▸ **ВЫБРАННЫЙ ОТРЫВОК**
Георге, Володя и Гармаш спустились вниз, чтобы поговорить с рабочими в карьере, а я обошёл холм. На склоне его, противоположном тому, где находился карьер, виднелись слабые следы древнего поселения. Кое–где попадались мелкие фрагменты древней керамики — горшков и других сосудов. Они отличались весьма малой выразительностью — эти обломки серых, лощённых снаружи сосудов, сформованных на гончарном круге. Такие серолощённые сосуды были широко распространены в первые века нашей эры на огромной территории всего Северного и Западного Причерноморья. Всего несколько поселений того времени было открыто до сих нор в Молдавии (в 1953 году), но ни одно из них ещё не раскапывали. А могильники первых веков нашей эры и вообще ещё не встречались и Молдавии. Если человеческие кости, найденные рабочими карьера, — остатки могильника, связанного с этим поселением, то открытие очень важное.

▸ **ЗАДАНИЯ**
1. Ответьте по отрывку о древнем поселении на холме:
(a) Кто спустился вниз, чтобы поговорить с рабочими в карьере?
(b) На каком склоне холма виднелись следы древнего поселения?
(c) В какое время серолощённые сосуды были широко распространены в Северном и Западном Причерноморье?
2. Перепишите из отрывка о древнем поселении фрагмент от слов «Георге, Володя и» до слов «открытие очень важное.» включительно.

▸ **НАБОР ДАННЫХ**
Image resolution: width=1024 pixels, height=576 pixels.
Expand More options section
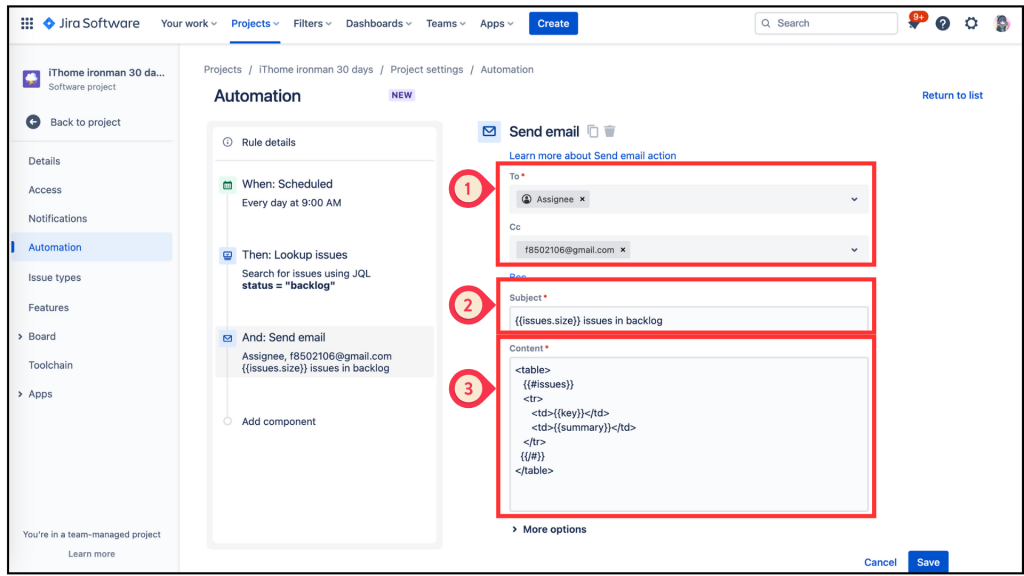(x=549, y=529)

* * *

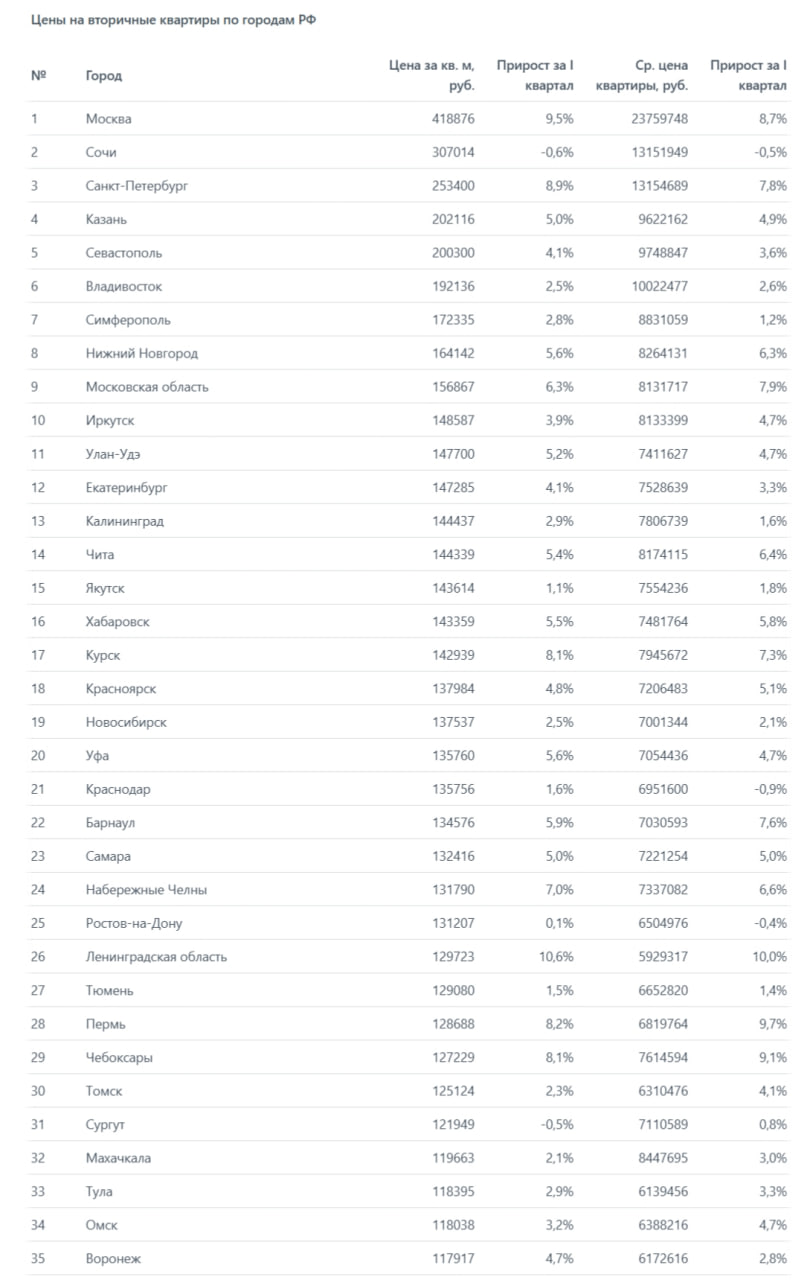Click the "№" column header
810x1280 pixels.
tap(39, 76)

▸ **ОТВЕТЫ**
1.
(a) Георге, Володя и Гармаш.
(b) На склоне, противоположном тому, где находился карьер.
(c) В первые века нашей эры.

2.
Георге, Володя и Гармаш спустились вниз, чтобы поговорить с рабочими в карьере, а я обошёл холм. На склоне его, противоположном тому, где находился карьер, виднелись слабые следы древнего поселения. Кое–где попадались мелкие фрагменты древней керамики — горшков и других сосудов. Они отличались весьма малой выразительностью — эти обломки серых, лощённых снаружи сосудов, сформованных на гончарном круге. Такие серолощённые сосуды были широко распространены в первые века нашей эры на огромной территории всего Северного и Западного Причерноморья. Всего несколько поселений того времени было открыто до сих нор в Молдавии (в 1953 году), но ни одно из них ещё не раскапывали. А могильники первых веков нашей эры и вообще ещё не встречались и Молдавии. Если человеческие кости, найденные рабочими карьера, — остатки могильника, связанного с этим поселением, то открытие очень важное.